As I hit a wall I realized that no amount of "success" would make me "enough." There's always the next hoop to jump, there would be no end to this and to the sacrificing of the enjoyment of my life. No future rest, and no feeling of safety, ever. Yes, the burnout was demotivating, but what really pulled the linchpin out of me was seeing all this false logic I was basing my life on. 

It’s wonderful to see all this clearly. By recognizing the lies and false logic we’ve been following we can reclaim our life back from a lifetime of forced striving. But, I was left wondering, as you may be as well, “What will get me out of bed in the morning now? What will get me back to being engaged in my work?”

Shift from fear to enjoyment 

If we’re not going to move from fear anymore, what else can we move from? We’ve got to connect with the genuine desire that has been lacking. We can stop forcing ourselves to do things that are a means to an illusionary end and start doing things that fulfill our desires in the present moment. You don’t need motivation when you’ve got enjoyment under your sails.  

The inner narrative can instead say, “I'm excited to do this thing today because I genuinely want to for the sake of itself. And it will be immediately rewarding to do because it brings me enjoyment and satisfaction while I’m doing it.” There is no promise of a delayed reward for your sacrifice because there is no sacrifice required. It’s a much more sane, sustainable and fulfilling way to live. You could say you’re now motivated by the enjoyment, but usually, when we speak of doing things we like to do we don’t think of it in terms of motivation—we would never say “I’m motivated to pet my dog.” You just do it because it feels good, it’s a natural and genuine movement for you to do. There’s something actually in it for you, as opposed to “motivation” where there’s really nothing directly nourishing in it. You’re just doing it because of the mental narrative that someday it will pay off. 

So how do you find enjoyment and what does this mean for your work?  

In a nutshell, you stop denying yourself and start honoring who you are, what you like, what you’re naturally drawn toward and how you want to spend your days. You drop the shoulds, you drop the false fear-based storylines and instead of letting them push your desires aside, they come to be front and center. They’re the guide to what kind of work is going to feel good to you and get you excited to do. 
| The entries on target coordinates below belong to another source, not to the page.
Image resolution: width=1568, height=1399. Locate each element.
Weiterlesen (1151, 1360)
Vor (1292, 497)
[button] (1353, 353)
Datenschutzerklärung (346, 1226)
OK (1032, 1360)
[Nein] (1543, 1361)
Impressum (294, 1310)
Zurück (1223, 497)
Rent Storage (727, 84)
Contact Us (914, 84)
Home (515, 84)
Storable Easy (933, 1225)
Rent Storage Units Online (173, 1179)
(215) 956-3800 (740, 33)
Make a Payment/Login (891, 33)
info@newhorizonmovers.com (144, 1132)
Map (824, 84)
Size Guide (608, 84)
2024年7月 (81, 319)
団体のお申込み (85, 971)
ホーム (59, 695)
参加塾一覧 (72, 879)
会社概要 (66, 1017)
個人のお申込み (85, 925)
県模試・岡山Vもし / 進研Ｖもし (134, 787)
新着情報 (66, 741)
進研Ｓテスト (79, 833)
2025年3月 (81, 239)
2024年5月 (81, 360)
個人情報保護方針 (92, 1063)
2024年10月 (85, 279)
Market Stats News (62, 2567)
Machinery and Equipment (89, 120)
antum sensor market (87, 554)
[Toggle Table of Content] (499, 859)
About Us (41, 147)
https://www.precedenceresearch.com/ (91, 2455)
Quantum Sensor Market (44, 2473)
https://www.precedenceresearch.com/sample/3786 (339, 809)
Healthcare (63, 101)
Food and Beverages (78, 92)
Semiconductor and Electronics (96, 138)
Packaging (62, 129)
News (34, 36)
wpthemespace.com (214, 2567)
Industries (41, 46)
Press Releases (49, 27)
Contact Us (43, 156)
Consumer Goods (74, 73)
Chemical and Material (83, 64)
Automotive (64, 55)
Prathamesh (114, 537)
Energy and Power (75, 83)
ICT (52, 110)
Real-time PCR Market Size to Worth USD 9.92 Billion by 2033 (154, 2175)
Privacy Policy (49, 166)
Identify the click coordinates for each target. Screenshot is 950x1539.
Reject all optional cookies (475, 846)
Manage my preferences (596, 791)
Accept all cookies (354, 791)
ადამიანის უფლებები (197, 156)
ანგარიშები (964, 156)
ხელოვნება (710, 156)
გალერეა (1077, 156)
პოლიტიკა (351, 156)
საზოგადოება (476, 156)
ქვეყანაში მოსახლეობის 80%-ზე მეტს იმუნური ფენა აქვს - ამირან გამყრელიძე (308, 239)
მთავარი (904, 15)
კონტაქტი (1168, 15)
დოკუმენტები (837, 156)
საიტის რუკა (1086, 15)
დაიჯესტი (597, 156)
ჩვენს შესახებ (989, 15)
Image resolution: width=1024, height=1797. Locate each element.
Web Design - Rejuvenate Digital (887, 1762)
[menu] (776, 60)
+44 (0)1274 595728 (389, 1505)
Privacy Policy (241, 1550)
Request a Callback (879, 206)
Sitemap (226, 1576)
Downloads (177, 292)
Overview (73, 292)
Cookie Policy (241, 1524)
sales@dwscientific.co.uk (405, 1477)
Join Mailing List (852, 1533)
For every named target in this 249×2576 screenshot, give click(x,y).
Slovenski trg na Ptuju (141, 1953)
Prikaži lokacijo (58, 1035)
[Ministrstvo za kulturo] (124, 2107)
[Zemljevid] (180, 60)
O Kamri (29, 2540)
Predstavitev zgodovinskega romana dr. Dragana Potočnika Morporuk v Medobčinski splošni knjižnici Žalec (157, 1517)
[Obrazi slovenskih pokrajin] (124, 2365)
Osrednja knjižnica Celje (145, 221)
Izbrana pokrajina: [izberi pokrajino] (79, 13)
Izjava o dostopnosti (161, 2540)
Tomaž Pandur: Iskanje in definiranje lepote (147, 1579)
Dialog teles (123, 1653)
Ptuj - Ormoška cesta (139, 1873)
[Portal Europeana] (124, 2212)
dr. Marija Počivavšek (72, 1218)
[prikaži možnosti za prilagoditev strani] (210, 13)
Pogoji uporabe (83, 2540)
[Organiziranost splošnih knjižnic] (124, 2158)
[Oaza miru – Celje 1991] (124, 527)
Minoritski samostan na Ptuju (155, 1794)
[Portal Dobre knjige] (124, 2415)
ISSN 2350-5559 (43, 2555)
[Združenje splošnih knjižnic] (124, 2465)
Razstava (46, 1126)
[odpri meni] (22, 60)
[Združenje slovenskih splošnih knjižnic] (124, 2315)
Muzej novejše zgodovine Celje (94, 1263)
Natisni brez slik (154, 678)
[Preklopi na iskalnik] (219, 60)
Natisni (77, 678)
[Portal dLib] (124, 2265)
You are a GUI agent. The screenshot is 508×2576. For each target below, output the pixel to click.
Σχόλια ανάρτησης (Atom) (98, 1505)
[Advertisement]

What authentically feels good to you? What needs to change for you to experience enjoying what you do? Maybe you need to change jobs, change careers, change the nature of the work you’re doing in your industry, shift the clients you work with. You know best what you need to find that alignment, to find that spark. I’m just giving you the nudge to value it more and start looking for it. That’s what you’re wanting to find, not “motivation.”